Comment venir en aide à ces nombreuses jeunes filles dont l'intention première n'était pas de faire un enfant et qui se retrouvent confrontées à des grossesses non désirées ou non contrôlées ? C'est sujet délicat sur lequel se pencheront des personnalités de renom comme la magistrate Linda Bongo Odimba ou l'ancienne ministre de la Promotion de la Femme, et aujourd'hui député à l'Assemblée nationale du Gabon, dame Angélique Goma. Un sujet de santé publique sur lequel nous devons tenter d'appporter des solutions pragmatiques qui tiennent compte des situations de détresse.

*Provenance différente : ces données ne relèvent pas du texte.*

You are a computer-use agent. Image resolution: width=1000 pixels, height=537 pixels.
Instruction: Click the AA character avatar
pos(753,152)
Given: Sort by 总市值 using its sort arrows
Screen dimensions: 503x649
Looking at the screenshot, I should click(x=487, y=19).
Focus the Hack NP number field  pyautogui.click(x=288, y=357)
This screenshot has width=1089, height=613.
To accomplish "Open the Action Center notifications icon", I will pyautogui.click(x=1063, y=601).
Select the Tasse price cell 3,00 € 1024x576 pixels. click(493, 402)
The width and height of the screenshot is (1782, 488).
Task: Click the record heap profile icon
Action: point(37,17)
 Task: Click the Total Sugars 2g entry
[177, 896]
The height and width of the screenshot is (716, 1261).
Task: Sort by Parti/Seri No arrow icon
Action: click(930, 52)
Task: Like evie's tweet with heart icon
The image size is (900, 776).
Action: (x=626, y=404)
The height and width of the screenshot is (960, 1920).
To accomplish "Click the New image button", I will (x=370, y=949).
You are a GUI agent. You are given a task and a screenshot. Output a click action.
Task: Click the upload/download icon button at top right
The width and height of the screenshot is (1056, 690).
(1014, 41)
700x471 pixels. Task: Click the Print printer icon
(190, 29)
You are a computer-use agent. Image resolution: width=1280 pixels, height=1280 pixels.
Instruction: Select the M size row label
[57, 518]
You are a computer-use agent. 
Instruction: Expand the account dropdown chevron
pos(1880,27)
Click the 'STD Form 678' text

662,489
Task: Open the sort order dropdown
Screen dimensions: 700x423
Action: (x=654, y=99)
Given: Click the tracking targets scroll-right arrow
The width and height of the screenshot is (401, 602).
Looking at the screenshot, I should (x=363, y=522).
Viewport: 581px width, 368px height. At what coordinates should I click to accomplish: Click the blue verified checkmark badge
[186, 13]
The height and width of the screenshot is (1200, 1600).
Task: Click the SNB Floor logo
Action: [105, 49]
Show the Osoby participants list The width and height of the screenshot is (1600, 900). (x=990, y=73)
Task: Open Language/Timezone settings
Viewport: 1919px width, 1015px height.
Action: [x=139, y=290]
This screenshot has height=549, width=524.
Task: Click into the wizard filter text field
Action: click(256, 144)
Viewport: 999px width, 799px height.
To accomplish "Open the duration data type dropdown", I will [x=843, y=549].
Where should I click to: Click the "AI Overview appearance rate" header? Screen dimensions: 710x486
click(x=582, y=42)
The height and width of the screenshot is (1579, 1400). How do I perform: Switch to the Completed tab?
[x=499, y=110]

Au final, qu'attendez-vous concrètement de ce Sommet ?

Nous espérons que ce Sommet renforcera le potentiel des femmes africaine dans tous les secteurs de la vie quotidienne et de la vie économique au Gabon et dans tous les pays qui y participeront, que ce soit aussi bien l'artisanat, l'agriculture, la pêche, l'industrie agro-alimentaire ou les affaires. Nous souhaitons également que le SIFLAAI participe à l'émergence et à la promotion de véritables femmes leaders, à la ville comme à la campagne, dans tous ces domaines de compétence. Ce Sommet, qui pourrait se tenir dorénavent tous les ans ou tous les deux ans, aura aussi pour objectif la création de partenariats Sud/Sud dans tous les domaines et la manifestation d'une réelle solidarité entre femmes africaines. In fine, la grande attente du SIFLAAI est celle de contextualiser et de culturaliser la notion de l'autonomisation de la femme africaine.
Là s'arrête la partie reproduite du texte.